Photo: Silje Susanne Alvestad.
About the project
Fake news is defined as "news" items in which case the author knows that they are false and intends to deceive. The lion's share of the research on the detection of fake news is conducted by computer scientists alone.
However, linguists have shown that the linguistic features of a text vary according to its purpose. Thus, the language of fake news may be the key to its detection. This is the background of the linguistics-driven project "Fakespeak - the language of fake news. Fake news detection based on linguistic cues". The project involves a core team of linguists and computer scientists based in Norway and the UK.
The linguists will seek to reveal the grammatical and stylistic features of the language of fake news, referred to as "Fakespeak", in English, Norwegian and Russian.
To achieve this goal they will first build, and make use of existing, corpora of fake and real news from various online media outlets in all three languages, and then subject the datasets to thorough linguistic analyses.
The fake and genuine articles that we will compare will be written by one and the same author. This is to control for several potential sources of error. The linguists will apply methods and draw on insights from corpus linguistics, computational linguistics, applied linguistics, including forensic linguistics, as well as pragmatics and rhetoric.

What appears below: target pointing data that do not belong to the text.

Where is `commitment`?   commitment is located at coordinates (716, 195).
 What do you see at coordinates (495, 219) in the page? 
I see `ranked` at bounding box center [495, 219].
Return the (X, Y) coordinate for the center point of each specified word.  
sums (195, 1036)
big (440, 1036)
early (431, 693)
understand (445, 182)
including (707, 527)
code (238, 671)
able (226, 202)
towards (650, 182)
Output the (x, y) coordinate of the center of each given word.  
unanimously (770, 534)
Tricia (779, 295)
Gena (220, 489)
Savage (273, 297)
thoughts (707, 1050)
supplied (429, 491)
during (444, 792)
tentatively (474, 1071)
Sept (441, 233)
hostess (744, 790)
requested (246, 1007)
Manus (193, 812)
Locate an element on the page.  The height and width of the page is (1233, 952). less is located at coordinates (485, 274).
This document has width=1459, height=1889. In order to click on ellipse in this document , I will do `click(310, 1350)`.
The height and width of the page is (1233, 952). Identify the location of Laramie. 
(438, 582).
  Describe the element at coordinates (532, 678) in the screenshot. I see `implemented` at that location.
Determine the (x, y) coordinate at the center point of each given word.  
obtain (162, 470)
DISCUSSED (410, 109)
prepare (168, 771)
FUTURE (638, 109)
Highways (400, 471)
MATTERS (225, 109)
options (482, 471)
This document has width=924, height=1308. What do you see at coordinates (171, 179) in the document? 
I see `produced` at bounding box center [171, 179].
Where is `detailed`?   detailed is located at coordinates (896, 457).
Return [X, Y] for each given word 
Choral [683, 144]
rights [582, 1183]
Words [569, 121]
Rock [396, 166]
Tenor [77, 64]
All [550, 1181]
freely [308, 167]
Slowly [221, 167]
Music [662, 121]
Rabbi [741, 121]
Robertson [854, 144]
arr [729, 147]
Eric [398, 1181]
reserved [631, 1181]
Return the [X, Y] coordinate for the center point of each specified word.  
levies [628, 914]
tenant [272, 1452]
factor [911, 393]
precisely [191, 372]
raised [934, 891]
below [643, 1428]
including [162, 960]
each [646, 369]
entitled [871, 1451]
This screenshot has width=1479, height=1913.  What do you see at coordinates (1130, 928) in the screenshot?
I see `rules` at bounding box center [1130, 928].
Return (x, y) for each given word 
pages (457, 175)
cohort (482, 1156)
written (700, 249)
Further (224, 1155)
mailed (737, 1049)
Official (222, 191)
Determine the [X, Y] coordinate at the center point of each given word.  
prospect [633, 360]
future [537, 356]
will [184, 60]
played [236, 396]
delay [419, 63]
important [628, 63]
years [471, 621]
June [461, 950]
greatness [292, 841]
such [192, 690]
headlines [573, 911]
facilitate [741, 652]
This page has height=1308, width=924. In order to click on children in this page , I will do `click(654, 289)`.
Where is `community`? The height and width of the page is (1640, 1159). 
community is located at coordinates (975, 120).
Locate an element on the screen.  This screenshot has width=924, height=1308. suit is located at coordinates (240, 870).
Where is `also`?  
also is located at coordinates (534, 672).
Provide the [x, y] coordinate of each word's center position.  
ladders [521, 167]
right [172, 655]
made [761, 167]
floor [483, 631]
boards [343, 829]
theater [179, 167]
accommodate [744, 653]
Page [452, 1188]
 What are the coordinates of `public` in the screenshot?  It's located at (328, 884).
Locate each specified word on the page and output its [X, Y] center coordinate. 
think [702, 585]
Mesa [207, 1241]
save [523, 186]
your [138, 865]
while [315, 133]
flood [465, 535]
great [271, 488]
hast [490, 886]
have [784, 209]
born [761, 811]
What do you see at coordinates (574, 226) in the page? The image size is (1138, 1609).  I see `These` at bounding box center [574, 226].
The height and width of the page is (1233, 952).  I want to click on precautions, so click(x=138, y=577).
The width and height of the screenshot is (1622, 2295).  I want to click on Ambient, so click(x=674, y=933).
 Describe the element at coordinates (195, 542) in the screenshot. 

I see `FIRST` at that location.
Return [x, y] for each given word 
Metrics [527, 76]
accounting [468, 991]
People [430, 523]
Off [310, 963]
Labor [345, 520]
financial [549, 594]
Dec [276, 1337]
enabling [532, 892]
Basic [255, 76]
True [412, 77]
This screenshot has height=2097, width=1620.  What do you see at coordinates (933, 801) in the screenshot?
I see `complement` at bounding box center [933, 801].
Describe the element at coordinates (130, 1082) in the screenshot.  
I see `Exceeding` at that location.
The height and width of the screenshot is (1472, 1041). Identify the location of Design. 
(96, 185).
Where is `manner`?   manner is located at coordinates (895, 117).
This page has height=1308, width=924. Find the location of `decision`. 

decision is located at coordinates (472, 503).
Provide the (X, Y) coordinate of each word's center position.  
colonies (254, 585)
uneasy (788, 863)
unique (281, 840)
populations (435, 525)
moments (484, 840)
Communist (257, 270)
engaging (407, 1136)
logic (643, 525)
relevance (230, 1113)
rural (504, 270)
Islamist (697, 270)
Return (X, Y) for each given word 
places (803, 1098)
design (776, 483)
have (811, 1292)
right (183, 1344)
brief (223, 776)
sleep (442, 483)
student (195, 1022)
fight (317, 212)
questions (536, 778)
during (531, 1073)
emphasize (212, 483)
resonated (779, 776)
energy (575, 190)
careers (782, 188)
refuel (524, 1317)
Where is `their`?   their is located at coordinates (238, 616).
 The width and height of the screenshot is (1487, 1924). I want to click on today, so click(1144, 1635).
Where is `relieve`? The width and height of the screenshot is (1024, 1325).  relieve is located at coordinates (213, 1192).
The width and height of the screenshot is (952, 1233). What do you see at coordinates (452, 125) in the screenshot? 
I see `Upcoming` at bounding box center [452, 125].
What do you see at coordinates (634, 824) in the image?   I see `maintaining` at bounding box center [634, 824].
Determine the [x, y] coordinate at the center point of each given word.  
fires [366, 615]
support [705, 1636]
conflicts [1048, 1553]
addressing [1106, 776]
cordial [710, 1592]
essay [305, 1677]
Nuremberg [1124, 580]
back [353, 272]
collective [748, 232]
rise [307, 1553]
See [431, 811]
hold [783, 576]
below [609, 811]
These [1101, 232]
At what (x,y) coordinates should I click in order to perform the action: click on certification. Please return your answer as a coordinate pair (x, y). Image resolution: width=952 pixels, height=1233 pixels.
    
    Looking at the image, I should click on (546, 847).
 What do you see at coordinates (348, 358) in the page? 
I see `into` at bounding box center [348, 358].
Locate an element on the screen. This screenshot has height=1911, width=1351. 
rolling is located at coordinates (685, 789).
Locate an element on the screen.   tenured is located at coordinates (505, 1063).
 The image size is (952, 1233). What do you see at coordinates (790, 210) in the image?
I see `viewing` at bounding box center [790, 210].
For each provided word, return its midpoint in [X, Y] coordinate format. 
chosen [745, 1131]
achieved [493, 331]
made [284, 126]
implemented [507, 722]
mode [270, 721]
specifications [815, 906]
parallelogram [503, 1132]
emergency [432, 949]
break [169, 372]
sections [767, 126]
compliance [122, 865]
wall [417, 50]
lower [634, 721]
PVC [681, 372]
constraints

Taking the linguists' findings as their point of departure, along with existing fake news detection systems, the computer scientists will seek to improve these systems by automating the defining features of Fakespeak.
The overall aim of the project is to enable fake news detection systems to discover and flag potentially harmful fake news items in a more accurate, efficient and timely manner than offered by current state-of-the-art systems.
By automating all and only the features of Fakespeak, the project team will enable the systems to detect and flag only deliberate disinformation, excluding, for example, (inadvertent) misinformation, satirical texts, parody, and texts reflecting a certain set of opinions. Thus, the project will take societal safety and security into consideration while at the same time guarding the freedom of speech.
The Research Council of Norway, project-ID 302573.
Start-up workshop, February 16-17
Tuesday, February 16:
- 9:15-9:45 Edson C. Tandoc Jr. Scholarly definitions of fake news
- 9:50-10:20 Sharon Levy On Fakeddit: A New Multimodal Benchmark Dataset for Fine-grained Fake News Detection, and related works from William Wang’s lab
- 10:30-11:00 Geir Hågen Karlsen Influence operations in social and other kinds of media, political communication, one-sided history writing etc. The case of Russia
- 12:00-12:45 Industrial collaboration partners
- 12:00-12:20 NTB (Geir Terje Ruud/Sarah Sørheim)
- 12:20-12:45 Faktisk.no (Kristoffer Egeberg)
Wednesday, February 17:
- 9:00-9:30 Maite Taboada The language of fake news and misinformation
- 9:30-10:00 Helena Woodfield and Jack Grieve The language of fake news. Corpus studies
- 10:15- Potentially collaborating projects
- 10:15-10:40 PAR-TS (Tor Olav Grøtan)
- 10:40-11:00 Threat-defuser (Laura Janda)
- 11:00-11:20 SCAM (Bente Kalsnes)